(**Before I begin, I want to wish my boy a Happy Birthday! He’s 12 today.**)
This morning, I spun easy for an hour on the trainer. I kept it easy, trying to loosen up the legs for tomorrow’s long climbing intervals.
Yesterday, I read an article in VeloNews summarizing training methods, technique, etc. discussed at the “Serotta Science of Cycling Symposium.”
Here is one of the summaries from the article.
“Martin (Jim Martin, Ph.D. of the University of Utah) skewered sacred cows about crank length, pedaling technique and rider positioning. We were forewarned, though, as he said at the outset that many of us would find his conclusions “irritating.”
His studies of 16 bike racers of various heights doing maximal sprint power tests of under four seconds duration on cranks of 120, 145, 170, 195, and 220mm showed no statistical difference between crank lengths. Seat height to the pedal was maintained throughout, but fore-aft saddle position and handlebar height were not readjusted with crank length changes, despite variations with crank length of pedal-to-knee relationship and saddle-to-bar drop. This also led to Martin’s assertion that he could see no point to positioning the knee over the pedal spindle.
Further Martin tests showed no statistical relationship between metabolic cost and either pedaling rate (RPM) or crank length, using nine trained cyclists riding 145, 170 and 195mm cranks who pedaled at 30-, 60-, and 90 percent of their lactate threshold at 40, 60, 80 and 100 RPM. On the contrary, power output and pedal speed (pedaling rate times crank length), accounted for over 98 percent of the variation in metabolic cost.
In another test, Martin had 10 racers perform a 30-second maximal sprint on 120mm and 220mm cranks at 135RPM for the 120mm and 109RPM for the 220mm. he found that, while the rate of fatigue was less for longer cranks, the fatigue per revolution was identical.
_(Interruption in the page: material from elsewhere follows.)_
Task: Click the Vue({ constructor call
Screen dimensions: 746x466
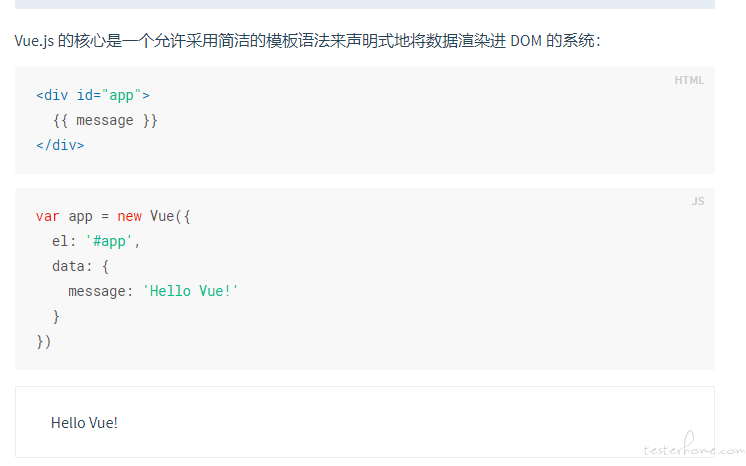Action: 170,217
This led him to suggest that track sprinters, rather than spinning at high RPM, should select the gear at or just below the one at which they produce maximum power output. The higher gear, as fatigue per revolution would be constant, would get the rider to the finish sooner, as fatigue would take more time to set in. …”
With that article in mind, I was curious about my spin cadence with a 175 mm crank.
Now this this is just an observation… I don’t know what it means or if it means anything, but I found it extremely interesting.
I checked my cadence while spinning the small ring comfortably. It was 102 RPM. I checked again a few minutes later in the same gear — 102 RPM. I found it curious that my RPM stayed so consistent, so over the next hour I kept checking.
No matter what gear I spun, the cadence remained at 102 RPM. I guess that’s the cadence my body likes to spin.
But I was curious what would happen if I simulated a climb. So, I changed the resistance and got into an easy climbing rhythm. I came up with 84 RPM. I checked again — still 84 RPM. I switched between easy and climbing a number of times, and I kept coming up with 102 RPM and 84 RPM.
Interesting – and a bit weird. I’ll have to do some research to figure out what this means. If anything.